UK Government Pushes Through Controversial Protest Curbs Despite Lawmakers’ Criticisms

UK Government Pushes Through Controversial Protest Curbs Despite Lawmakers’ Criticisms
Undated file photo of the UK's Houses of Parliament in London. (Stefan Rousseau/PA)
Alexander Zhang
3/1/2022
Updated:
3/1/2022

The British government has reinstated restrictions on protests to a controversial policing bill amid criticisms from both opposition and backbench Conservative lawmakers.

The Police, Crime, Sentencing, and Courts Bill contains a wide-ranging raft of measures aimed at overhauling the criminal justice system.

These include plans to give police in England and Wales more powers to impose conditions on non-violent protests judged to be too noisy and thereby causing “intimidation or harassment” or “serious unease, alarm, or distress” to the public.

In the early hours of March 1, the House of Commons, in which the government enjoys an 80-seat majority, voted to reinstate the protest curbs to the bill which had been removed by the House of Lords.

Home Office minister Kit Malthouse said that the government rejected the Lords’ “watering down of the public order provisions.”

He said people have a “fundamental right to dissent, to protest,” but stressed “the right to protest is not unqualified.”

He said some protesters over the last couple of years have been “using tactics which are massively disruptive to other people’s lives,” and Parliament and the police need to “strike a balance between competing rights.”

The minister also defended proposals to crack down on tactics used by campaign groups such as Extinction Rebellion and Insulate Britain including blocking roads, which he said “put a lot of police officers in danger and did cause a significant amount of misery to many thousands of people.”

He argued people “want protection from the state of their rights to get to school, and to hospital, and to work.”

The main opposition Labour Party suggested the protest curbs went against Britain’s “long-standing and important democratic freedom to gather and to speak or to protest.”

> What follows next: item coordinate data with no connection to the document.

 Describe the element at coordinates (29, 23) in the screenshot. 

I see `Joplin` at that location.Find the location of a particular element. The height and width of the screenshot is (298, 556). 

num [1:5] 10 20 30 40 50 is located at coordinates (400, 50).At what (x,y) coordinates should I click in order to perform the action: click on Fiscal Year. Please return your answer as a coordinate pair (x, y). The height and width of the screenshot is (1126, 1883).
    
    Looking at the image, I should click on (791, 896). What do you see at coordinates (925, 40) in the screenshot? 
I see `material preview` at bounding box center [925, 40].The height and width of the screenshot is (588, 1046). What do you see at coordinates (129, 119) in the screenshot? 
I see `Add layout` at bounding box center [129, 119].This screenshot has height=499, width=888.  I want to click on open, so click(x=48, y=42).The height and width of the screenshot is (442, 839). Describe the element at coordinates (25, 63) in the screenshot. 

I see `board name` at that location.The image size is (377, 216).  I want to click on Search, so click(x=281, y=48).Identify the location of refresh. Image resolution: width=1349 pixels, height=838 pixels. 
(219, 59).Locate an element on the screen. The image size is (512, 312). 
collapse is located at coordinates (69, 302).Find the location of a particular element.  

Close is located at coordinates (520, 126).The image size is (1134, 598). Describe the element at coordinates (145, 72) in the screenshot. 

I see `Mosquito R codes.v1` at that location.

Shadow Home Office minister Sarah Jones said: “Over the last five days thousands of people have been arrested and detained at anti-war protests across Russia. We would all defend their right to protest. And yet, here we are in the mother of all democracies debating an amendment to a bill that would criminalise in this country singing at a peaceful protest.”

Several senior Conservative MPs also voiced concerns over the restrictions.

Former minister Jesse Norman said it was “unfortunate” the government was bringing forward noise-based restrictions on protests when people in Ukraine are “dying for their beliefs and for the rights of freedom of speech and of association.”

Steve Baker, a former Brexit minister, said protests are “inherently noisy” and “inherently annoying.”

“If noise is ever used as a weapon I’m sure there are other instruments of law that can be used,” he said.

PA Media contributed to this report.